MODELING THE STRUCTURE OF NAD BOUND TO PERTUSSIS TOXIN. Maxwell D. Cummings, Trevor N. Hart, Bart Hazes, and Randy J. Read. Departments of Biochemistry, and Medical Microbiology & Immunology, Universtiy of Alberta, Edmonton, AB, Canada, T6G 2H7. Ph:403-492-4696, Fax:403-492- 7521, Email: max@clouseau.mmid.ualberta.ca.
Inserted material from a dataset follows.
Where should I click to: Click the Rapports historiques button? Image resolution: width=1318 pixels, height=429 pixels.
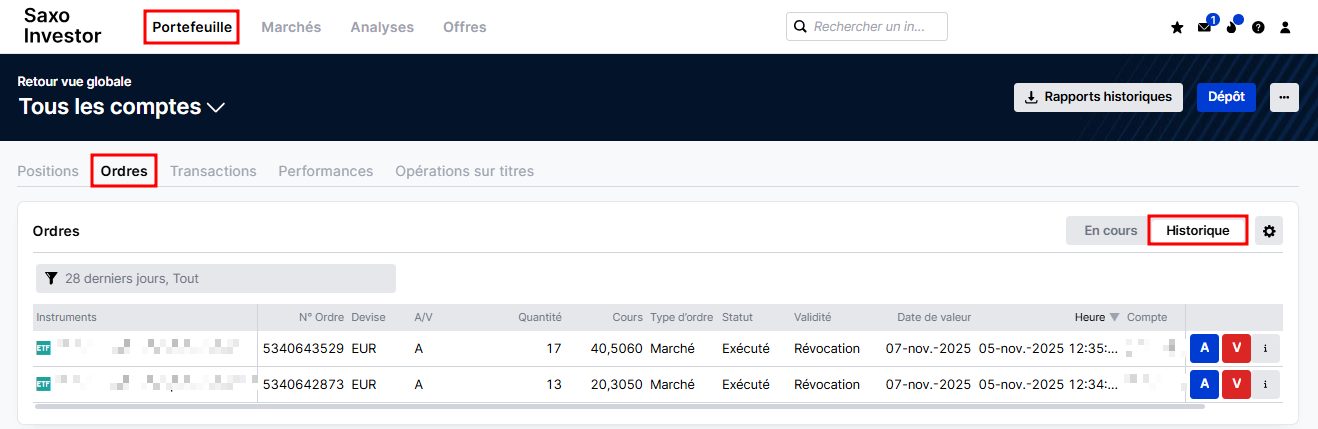click(1098, 97)
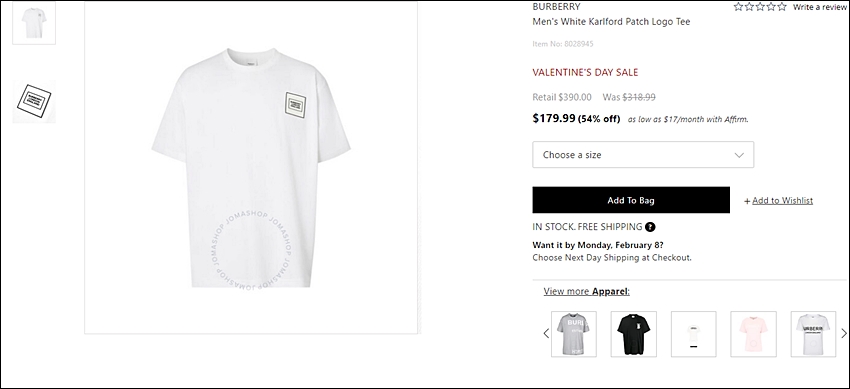Image resolution: width=850 pixels, height=389 pixels.
Task: Rate the product with the first star
Action: [738, 7]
We describe a novel application of the technique known as fragment-based ligand design. This method is usually applied to the prediction of novel ligands for target binding sites. Libraries of molecular fragments are docked to the binding site(s) of interest; subsequently, collections of the dockings are connected to create novel potential ligands. We have used several new flexible docking and superposition tools, as well as more conventional rigid-body methods, to examine NAD binding to the catalytic subunits of diphtheria and pertussis toxins. Docking simulations with the rigid fragments adenine and nicotinamide revealed that the low energy dockings clustered in three distinct sites on the two proteins. Two of the sites were common to both fragments. The structures of the dinucleotides adenylyl 3'-5' uridine 3' monophosphate, and, more recently, NAD, bound to diphtheria toxin reveal that one pair of adenine/nicotinamide docking clusters is consistent with the two related complex structures. We chose adenine/nicotinamide pairs of dockings from these clusters, and superimposed flexible models of NAD onto these pairs. A Monte Carlo-based flexible docking procedure and energy minimization were used to refine the modeled NAD-PT complexes. The modeled complexes account for sequence similarities between PT and DT, and are consistent with many results that suggest the catalytic importance of certain residues.